3 min read Last Updated : Apr 10 2022 | 10:54 PM IST
The Criminal Procedure (Identification) Bill, 2022, passed by Parliament last week, is an intrusive and dangerous piece of legislation. It erodes the fundamental rights of citizens and probably violates several of them.
It violates the right to privacy (Article 19) since it envisages the unregulated and, in some cases, forcible collection of personal data, including biometric and genetic data. It also violates the right to silence and avoid self-incrimination, as defined under Article 20. It violates Article 21, which protects “bodily integrity and dignity”, since it involves forcible (in some cases) and intrusive measures such as scans of the iris and retina.
The Act is also vaguely drafted. It doesn’t define the term “measurements”, which is used to describe the collection of various data, to be held for 75 years. It offers sweeping discretionary powers to lower-level government functionaries to collect data even in cases of preventive detention (often applied to political detainees and civil rights activists who are not accused of crimes), and also from a wide category of criminal undertrials, including those accused of both minor and major offences.

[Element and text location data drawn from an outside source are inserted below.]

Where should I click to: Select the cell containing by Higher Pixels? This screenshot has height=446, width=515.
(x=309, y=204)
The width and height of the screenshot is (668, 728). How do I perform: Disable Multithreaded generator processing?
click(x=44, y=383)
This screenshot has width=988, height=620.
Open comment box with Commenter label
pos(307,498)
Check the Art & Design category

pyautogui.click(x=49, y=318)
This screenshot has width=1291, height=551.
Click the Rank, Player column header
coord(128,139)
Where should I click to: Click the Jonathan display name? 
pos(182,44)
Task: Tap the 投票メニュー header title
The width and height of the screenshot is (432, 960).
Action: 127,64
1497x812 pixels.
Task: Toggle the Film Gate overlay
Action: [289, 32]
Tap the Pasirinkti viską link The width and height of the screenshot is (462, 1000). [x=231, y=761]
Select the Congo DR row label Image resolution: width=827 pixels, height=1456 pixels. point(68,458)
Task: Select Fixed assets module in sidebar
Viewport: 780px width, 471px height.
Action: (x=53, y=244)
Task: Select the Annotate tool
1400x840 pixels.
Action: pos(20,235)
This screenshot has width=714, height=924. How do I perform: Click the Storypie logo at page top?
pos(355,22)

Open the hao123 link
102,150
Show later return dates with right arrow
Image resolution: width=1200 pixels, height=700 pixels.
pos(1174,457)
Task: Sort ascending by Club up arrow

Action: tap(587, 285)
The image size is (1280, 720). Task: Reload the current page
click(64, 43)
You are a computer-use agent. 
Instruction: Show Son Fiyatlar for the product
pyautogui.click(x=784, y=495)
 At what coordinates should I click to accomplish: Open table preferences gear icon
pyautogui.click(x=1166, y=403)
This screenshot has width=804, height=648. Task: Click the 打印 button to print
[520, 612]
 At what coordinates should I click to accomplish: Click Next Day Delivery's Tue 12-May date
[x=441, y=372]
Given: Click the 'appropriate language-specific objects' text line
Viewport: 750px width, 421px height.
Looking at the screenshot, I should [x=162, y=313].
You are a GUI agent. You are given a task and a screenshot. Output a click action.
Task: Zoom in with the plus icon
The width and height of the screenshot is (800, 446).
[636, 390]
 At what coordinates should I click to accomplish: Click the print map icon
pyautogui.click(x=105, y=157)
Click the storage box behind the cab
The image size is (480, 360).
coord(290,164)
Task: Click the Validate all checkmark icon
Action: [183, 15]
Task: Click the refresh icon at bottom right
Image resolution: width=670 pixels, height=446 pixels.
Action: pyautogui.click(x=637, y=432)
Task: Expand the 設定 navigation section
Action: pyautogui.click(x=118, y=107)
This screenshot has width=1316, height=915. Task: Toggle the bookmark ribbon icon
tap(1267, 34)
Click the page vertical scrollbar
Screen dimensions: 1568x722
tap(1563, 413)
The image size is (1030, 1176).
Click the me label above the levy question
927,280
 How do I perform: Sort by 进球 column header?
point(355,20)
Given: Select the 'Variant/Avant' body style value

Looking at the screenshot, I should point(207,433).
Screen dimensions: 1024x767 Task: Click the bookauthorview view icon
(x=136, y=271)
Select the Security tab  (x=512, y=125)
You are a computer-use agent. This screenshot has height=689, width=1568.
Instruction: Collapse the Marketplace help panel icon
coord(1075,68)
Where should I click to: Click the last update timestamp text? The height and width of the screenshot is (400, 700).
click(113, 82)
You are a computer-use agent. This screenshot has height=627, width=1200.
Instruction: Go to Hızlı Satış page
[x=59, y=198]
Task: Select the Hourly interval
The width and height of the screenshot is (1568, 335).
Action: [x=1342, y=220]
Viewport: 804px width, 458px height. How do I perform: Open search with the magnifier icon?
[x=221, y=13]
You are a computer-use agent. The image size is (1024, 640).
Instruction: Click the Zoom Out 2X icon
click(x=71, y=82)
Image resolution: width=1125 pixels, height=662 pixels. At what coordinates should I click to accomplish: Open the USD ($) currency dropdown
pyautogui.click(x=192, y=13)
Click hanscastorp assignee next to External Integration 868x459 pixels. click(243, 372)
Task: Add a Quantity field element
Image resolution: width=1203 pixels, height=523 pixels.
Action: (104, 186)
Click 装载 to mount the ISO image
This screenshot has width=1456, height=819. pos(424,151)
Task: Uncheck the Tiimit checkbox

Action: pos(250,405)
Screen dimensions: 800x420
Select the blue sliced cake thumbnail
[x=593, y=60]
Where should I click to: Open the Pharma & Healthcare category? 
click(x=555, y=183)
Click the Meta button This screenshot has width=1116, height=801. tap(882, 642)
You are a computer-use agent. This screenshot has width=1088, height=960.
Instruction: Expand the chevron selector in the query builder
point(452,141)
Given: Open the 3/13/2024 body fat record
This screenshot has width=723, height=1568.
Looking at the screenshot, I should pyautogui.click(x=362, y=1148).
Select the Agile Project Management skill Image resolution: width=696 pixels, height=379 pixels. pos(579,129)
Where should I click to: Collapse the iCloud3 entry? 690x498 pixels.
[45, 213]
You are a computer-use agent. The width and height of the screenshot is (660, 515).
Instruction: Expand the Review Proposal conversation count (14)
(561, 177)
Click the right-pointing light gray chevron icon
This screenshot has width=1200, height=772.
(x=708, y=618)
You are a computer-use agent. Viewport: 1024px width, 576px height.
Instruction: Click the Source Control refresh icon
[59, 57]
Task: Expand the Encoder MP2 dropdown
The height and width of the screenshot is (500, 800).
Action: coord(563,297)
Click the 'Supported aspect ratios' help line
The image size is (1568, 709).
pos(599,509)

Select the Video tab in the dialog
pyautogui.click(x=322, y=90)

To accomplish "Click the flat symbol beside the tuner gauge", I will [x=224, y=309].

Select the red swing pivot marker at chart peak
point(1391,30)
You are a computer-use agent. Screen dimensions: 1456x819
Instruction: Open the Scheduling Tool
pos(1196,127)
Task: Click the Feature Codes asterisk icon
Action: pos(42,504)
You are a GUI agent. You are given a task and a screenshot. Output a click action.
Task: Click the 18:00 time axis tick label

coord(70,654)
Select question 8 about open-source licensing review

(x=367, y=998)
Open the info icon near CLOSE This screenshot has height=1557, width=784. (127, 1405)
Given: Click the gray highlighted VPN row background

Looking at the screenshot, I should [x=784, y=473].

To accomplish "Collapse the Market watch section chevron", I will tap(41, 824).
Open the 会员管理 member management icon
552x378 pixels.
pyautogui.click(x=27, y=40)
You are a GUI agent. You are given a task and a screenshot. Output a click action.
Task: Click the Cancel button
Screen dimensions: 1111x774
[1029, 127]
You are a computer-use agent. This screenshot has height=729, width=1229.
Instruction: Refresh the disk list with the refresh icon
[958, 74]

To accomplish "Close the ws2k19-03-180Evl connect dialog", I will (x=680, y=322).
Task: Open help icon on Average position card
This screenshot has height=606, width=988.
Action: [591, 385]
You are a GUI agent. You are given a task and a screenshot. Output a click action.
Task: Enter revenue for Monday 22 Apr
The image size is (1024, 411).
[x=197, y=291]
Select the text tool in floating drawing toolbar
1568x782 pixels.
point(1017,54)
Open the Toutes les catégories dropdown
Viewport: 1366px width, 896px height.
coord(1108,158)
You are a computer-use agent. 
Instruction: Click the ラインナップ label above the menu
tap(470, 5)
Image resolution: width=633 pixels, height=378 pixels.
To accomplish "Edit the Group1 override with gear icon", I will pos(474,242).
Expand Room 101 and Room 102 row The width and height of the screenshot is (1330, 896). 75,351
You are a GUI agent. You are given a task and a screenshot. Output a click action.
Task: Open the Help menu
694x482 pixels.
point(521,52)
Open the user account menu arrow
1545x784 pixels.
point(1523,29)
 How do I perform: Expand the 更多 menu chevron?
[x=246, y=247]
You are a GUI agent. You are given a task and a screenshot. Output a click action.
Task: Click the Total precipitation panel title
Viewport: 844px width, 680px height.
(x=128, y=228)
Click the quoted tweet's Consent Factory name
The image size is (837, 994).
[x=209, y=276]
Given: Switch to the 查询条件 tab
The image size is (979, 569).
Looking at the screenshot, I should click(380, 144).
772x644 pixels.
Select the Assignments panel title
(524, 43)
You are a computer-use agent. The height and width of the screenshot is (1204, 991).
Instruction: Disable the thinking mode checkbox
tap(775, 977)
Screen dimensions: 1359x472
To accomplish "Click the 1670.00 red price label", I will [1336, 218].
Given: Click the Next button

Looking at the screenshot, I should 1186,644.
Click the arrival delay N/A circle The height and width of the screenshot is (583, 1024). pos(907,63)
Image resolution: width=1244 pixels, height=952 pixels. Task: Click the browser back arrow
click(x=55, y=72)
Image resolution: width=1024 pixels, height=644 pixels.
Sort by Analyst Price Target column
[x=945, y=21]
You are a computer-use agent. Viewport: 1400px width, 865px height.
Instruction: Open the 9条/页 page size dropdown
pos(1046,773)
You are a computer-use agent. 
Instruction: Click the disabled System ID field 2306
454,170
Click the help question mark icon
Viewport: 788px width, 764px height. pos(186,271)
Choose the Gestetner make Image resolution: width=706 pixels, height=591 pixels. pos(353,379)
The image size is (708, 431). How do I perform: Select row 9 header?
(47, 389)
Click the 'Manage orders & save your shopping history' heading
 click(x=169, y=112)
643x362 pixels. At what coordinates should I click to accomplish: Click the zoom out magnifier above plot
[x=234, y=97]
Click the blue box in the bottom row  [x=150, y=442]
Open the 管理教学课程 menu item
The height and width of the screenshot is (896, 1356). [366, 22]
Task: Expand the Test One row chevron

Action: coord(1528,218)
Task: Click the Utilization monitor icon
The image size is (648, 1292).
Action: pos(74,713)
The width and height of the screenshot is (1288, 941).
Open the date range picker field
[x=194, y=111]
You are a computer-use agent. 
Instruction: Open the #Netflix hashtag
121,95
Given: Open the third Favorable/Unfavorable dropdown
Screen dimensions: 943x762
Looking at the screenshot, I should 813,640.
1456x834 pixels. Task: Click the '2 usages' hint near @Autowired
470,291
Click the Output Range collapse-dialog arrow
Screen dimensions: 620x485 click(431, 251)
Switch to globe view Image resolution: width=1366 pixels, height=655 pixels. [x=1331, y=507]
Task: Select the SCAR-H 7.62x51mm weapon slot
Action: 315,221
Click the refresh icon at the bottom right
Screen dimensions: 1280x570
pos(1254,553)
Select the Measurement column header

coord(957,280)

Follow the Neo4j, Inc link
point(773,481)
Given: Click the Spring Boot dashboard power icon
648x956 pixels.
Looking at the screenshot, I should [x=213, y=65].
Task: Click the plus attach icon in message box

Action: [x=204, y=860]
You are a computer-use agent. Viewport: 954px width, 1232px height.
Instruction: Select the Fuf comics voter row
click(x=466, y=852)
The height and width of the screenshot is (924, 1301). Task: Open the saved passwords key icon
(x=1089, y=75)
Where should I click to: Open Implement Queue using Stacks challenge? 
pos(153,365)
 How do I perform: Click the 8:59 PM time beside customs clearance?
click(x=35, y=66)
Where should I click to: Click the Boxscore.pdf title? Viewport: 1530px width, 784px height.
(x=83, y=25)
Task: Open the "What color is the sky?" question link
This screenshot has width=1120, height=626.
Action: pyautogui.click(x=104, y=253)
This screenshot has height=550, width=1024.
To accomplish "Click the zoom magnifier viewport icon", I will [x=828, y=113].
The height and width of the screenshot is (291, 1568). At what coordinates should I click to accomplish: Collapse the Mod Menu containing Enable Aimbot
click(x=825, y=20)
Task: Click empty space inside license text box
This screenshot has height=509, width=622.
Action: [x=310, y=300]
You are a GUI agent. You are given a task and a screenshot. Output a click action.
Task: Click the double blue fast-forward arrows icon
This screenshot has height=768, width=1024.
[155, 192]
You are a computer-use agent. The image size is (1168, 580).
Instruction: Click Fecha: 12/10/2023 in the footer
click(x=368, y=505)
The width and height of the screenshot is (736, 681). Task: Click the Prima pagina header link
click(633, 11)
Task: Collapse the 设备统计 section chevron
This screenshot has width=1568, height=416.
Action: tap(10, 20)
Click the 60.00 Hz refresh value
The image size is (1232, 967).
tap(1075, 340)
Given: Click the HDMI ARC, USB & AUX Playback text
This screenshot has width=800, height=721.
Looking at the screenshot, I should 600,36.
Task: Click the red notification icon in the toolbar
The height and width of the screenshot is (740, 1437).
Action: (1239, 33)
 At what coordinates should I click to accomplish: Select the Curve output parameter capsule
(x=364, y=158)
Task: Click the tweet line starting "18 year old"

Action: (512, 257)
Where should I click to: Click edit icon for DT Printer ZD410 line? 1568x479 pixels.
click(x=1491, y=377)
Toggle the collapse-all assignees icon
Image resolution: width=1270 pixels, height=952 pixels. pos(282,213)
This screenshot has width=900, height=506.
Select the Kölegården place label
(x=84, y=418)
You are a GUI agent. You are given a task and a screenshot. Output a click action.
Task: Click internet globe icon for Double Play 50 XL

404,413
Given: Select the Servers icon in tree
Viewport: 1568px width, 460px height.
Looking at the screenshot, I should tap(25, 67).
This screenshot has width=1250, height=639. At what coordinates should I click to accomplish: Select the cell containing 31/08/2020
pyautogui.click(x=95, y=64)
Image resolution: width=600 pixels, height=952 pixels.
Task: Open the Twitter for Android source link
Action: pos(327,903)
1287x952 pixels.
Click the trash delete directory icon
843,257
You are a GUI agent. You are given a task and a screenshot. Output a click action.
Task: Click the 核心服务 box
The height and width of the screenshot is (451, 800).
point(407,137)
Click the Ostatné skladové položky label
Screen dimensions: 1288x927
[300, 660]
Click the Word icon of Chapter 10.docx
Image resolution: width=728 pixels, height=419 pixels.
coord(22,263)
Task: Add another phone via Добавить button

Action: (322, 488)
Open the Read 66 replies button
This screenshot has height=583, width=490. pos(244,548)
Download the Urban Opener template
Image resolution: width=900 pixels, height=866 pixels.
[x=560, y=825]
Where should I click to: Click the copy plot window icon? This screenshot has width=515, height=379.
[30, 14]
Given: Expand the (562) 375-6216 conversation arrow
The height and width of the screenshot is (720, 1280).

Taken together, this could easily lead to the profiling of any individuals the government is targeting. The data is to be held in a central repository and the National Crime Records Bureau may share and disseminate it with “any law enforcement agency” with the catch-all phrase “investigation and prosecution of crime” as the purpose. This is too broad and violates the concept of “purpose limitation”, where personal data may be used only for a defined, specific purpose.
The Bill was passed without consultation. There was no review by a Standing Parliamentary Committee, and the draft was not published for public comments and feedback. These procedures offer a chance for course correction. The bypassing of these procedures is especially worrying since this legislation affects every citizen.
It is hard to conceive of any model legislation that would protect personal data and DNA data and not conflict with the sweeping provisions of this Criminal Procedure Bill.
But this is being legislated at a time when there is still no personal data protection law, nor is there legislation governing the collection, use and storage of DNA since the DNA Technology Regulation Bill has not been introduced. Hence there are no safeguards to limit the scope of this Act.
It was argued in Parliament that the Act violates multiple Articles of the Constitution. Overall it conflicts with the critical principle laid down in Kesavananda Bharati vs Union of India that no legislation can change the basic structure of the Constitution.
The new law is also much more intrusive than the 1920 legislation — the Identification of Prisoners Act — it replaces. Under the term “measurements” any police officer of the rank of head constable upwards may take retina scans, iris scans, fingerprints, palm prints, footprints, physical and biological samples and “behavioural attributes”, including signatures and handwriting. Even in discretionary cases, an executive magistrate can order collecting personal data and empower officials to take it by force. Refusals to allow collection could lead to charges under interfering with a public official in the execution of duty.
Since this has been passed by Parliament, it could either be held up if the President returns it for reflection or if it is challenged in the Supreme Court.